Table 1. Operating Conditions and Parameters Used in the Study of the Mass Transfer Effect.
initial FAME concentration (mol/m3) | 2509 |
initial DEA concentration (mol/m3) | 2650 |
volume of the gas (mL) | 900 |
volume of the liquid mixture (mL) | 100 |
temperature (°C) | 75 |
Keq at 75 °C (obtained from Section 4.2) | 16.44 |
kf at 75 °C (m3/mol·min) (obtained from Section 4.2) | 2.71 × 10–5 |
γMeOH at 75 °C (obtained from Section 4.2) | 0.7 |
Cref, (mol/m3) = initial FAME concentration (mol/m3) | 2509 |
dimensionless mass transfer coefficient (αlg) | 1, 4 |
Figure 7.
Change in the methanol partial pressure with time at a reaction temperature of 75 °C. The dotted line is for αlg = 1 and dot markers indicate experimental results. The dark solid line is the equilibrium model, with which the results for αlg = 4 coincide.

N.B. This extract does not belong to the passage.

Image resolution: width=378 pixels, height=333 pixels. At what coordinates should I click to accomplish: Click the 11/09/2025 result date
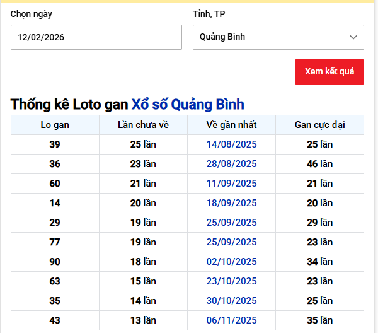[x=231, y=184]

4.2. Evaluation of Kinetic and Equilibrium Parameters
The kinetic and equilibrium parameters of the amidation reaction can be obtained from fitting the experimental data of a closed batch reactor with the equilibrium models.
4.2.1. Experimental Results
This section shows the experimental results of amidation in a closed batch reactor. The operating conditions of experiments in the closed batch reactor are shown in Table 2. The experiments were carried out twice for each temperature.
Table 2. Operating Conditions Used in Experiments of the Closed Batch Reactor.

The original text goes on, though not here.